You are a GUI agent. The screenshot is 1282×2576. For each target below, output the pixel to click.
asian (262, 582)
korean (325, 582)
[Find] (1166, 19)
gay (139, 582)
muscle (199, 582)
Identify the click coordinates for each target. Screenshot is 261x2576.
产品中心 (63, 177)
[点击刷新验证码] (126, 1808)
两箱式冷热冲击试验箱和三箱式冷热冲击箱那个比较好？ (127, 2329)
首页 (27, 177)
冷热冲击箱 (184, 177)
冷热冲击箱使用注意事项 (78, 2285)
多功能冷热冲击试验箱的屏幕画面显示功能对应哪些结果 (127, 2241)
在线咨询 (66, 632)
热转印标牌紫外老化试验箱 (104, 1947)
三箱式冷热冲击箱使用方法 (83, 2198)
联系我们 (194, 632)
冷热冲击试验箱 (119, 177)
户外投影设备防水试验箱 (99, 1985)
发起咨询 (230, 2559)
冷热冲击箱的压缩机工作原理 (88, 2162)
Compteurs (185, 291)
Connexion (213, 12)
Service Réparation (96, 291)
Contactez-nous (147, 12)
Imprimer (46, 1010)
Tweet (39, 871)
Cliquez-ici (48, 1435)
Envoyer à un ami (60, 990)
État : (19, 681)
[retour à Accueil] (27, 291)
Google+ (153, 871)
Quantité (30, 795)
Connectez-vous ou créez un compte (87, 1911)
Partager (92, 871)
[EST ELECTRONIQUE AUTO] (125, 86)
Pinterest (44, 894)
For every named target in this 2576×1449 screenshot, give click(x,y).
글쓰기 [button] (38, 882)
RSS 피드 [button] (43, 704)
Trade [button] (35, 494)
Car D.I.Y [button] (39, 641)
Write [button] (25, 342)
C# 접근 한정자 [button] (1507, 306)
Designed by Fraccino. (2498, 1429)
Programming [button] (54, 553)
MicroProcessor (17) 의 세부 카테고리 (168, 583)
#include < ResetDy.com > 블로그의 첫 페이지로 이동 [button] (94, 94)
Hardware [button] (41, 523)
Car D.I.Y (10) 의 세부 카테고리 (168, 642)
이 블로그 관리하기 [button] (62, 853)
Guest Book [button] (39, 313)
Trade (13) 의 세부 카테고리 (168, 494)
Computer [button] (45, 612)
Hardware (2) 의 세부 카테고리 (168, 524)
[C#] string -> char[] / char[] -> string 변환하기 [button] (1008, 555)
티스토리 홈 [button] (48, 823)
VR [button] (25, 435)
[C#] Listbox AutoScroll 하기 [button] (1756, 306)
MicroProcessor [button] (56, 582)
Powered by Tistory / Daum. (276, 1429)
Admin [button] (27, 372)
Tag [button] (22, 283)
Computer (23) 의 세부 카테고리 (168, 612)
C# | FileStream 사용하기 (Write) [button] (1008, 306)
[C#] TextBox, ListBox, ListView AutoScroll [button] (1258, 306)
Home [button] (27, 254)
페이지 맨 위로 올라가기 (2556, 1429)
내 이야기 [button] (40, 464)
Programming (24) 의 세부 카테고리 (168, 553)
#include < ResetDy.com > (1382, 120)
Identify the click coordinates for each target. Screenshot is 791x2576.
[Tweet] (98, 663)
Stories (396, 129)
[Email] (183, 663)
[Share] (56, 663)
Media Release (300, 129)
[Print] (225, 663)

EXERCISE PROMPT: The data is to be given again in full, with every line exact.

YOUR SOLUTION:
You are a GUI agent. The screenshot is 1282×2576. For each target below, output the pixel to click.
asian (262, 582)
korean (325, 582)
[Find] (1166, 19)
gay (139, 582)
muscle (199, 582)
Identify the click coordinates for each target. Screenshot is 261x2576.
产品中心 (63, 177)
[点击刷新验证码] (126, 1808)
两箱式冷热冲击试验箱和三箱式冷热冲击箱那个比较好？ (127, 2329)
首页 (27, 177)
冷热冲击箱 (184, 177)
冷热冲击箱使用注意事项 (78, 2285)
多功能冷热冲击试验箱的屏幕画面显示功能对应哪些结果 (127, 2241)
在线咨询 (66, 632)
热转印标牌紫外老化试验箱 (104, 1947)
三箱式冷热冲击箱使用方法 (83, 2198)
联系我们 (194, 632)
冷热冲击试验箱 (119, 177)
户外投影设备防水试验箱 (99, 1985)
发起咨询 (230, 2559)
冷热冲击箱的压缩机工作原理 (88, 2162)
Compteurs (185, 291)
Connexion (213, 12)
Service Réparation (96, 291)
Contactez-nous (147, 12)
Imprimer (46, 1010)
Tweet (39, 871)
Cliquez-ici (48, 1435)
Envoyer à un ami (60, 990)
État : (19, 681)
[retour à Accueil] (27, 291)
Google+ (153, 871)
Quantité (30, 795)
Connectez-vous ou créez un compte (87, 1911)
Partager (92, 871)
[EST ELECTRONIQUE AUTO] (125, 86)
Pinterest (44, 894)
For every named target in this 2576×1449 screenshot, give click(x,y).
글쓰기 [button] (38, 882)
RSS 피드 [button] (43, 704)
Trade [button] (35, 494)
Car D.I.Y [button] (39, 641)
Write [button] (25, 342)
C# 접근 한정자 [button] (1507, 306)
Designed by Fraccino. (2498, 1429)
Programming [button] (54, 553)
MicroProcessor (17) 의 세부 카테고리 (168, 583)
#include < ResetDy.com > 블로그의 첫 페이지로 이동 [button] (94, 94)
Hardware [button] (41, 523)
Car D.I.Y (10) 의 세부 카테고리 (168, 642)
이 블로그 관리하기 [button] (62, 853)
Guest Book [button] (39, 313)
Trade (13) 의 세부 카테고리 (168, 494)
Computer [button] (45, 612)
Hardware (2) 의 세부 카테고리 (168, 524)
[C#] string -> char[] / char[] -> string 변환하기 [button] (1008, 555)
티스토리 홈 [button] (48, 823)
VR [button] (25, 435)
[C#] Listbox AutoScroll 하기 [button] (1756, 306)
MicroProcessor [button] (56, 582)
Powered by Tistory / Daum. (276, 1429)
Admin [button] (27, 372)
Tag [button] (22, 283)
Computer (23) 의 세부 카테고리 (168, 612)
C# | FileStream 사용하기 (Write) [button] (1008, 306)
[C#] TextBox, ListBox, ListView AutoScroll [button] (1258, 306)
Home [button] (27, 254)
페이지 맨 위로 올라가기 (2556, 1429)
내 이야기 [button] (40, 464)
Programming (24) 의 세부 카테고리 (168, 553)
#include < ResetDy.com > (1382, 120)
Identify the click coordinates for each target. Screenshot is 791x2576.
[Tweet] (98, 663)
Stories (396, 129)
[Email] (183, 663)
[Share] (56, 663)
Media Release (300, 129)
[Print] (225, 663)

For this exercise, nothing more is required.